Very recently we upgraded our Aruba mobility controllers and moved them off the 5400 switches that have been handling all our WiFi traffic and on to some of the new kit in our datacentres.

So far so good.

We then slowly moved the subnets from the 5400s to our 5930s. This work was well over 50% complete when one morning, just near the start of the university term, we seemed to have a problem.

Some WiFi users seemed to have no connectivity. We quickly established that plenty of traffic was flowing from the WiFI controllers and through our off site link. Whilst the problem seemed to be fairly serious, it wasn’t affecting hundreds of people, as far as we could tell.

Theories flew round the office as we tried to understand what was happening and why some users seemed to have a perfectly good WiFi connection and layer2 traffic was passing, but they couldn’t do anything useful…. There seemed to be no pattern, and a broken user would suddenly start working with nothing having changed.

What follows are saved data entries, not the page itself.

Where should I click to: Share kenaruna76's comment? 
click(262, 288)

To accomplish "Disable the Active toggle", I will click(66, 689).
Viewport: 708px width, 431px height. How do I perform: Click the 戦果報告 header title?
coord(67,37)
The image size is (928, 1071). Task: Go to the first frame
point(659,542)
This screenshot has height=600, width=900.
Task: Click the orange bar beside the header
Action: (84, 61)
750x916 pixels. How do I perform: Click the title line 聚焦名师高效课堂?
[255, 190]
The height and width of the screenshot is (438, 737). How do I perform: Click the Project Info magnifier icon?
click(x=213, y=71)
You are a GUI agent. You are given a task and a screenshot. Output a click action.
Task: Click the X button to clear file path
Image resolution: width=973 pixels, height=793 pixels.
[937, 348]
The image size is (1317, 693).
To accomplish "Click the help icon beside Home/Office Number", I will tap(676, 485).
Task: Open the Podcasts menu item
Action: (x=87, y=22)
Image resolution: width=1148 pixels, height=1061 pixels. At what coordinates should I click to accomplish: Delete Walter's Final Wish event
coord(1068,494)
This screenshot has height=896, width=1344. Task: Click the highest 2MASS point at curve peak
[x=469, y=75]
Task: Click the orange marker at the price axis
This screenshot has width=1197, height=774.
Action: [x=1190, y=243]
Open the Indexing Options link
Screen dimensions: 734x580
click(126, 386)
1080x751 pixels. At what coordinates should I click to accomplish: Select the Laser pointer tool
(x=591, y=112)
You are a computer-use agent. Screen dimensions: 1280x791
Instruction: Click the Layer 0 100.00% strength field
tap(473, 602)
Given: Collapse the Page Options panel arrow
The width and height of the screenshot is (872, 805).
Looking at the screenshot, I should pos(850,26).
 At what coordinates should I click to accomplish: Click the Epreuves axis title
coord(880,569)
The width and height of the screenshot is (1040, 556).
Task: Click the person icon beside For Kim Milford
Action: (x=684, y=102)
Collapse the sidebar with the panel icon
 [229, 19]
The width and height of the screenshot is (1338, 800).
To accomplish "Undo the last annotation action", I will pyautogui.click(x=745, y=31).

It was spotted that we had 16,384 entries on the arp table of our 5930s and this was initially dismissed as a small number, but one of my brilliant colleagues pointed out that it was a rather neat, round number and that wasn’t likely to be a good thing.

So it turns out that all of the comware switches we’re using as routers, 5510, 5900 & 5930 have a max arp table size of 16,384.

As this term has kicked off we’ve seen higher numbers on our WiFi alone, and the 5930s are also routing for all the servers in our datacentres.

This was a pretty basic problem. We’d just filled up the tables and our routing switches were no longer doing the business.

This issue caught us out because, as previously mentioned, this is quite a small number. The 5930 will handle 288K mac addresses and a route table of over 100K. More significantly the decade old switches we were replacing could handle it.

Another reason this slipped past is the ARP table size doesn’t appear on the spec sheets of many switches.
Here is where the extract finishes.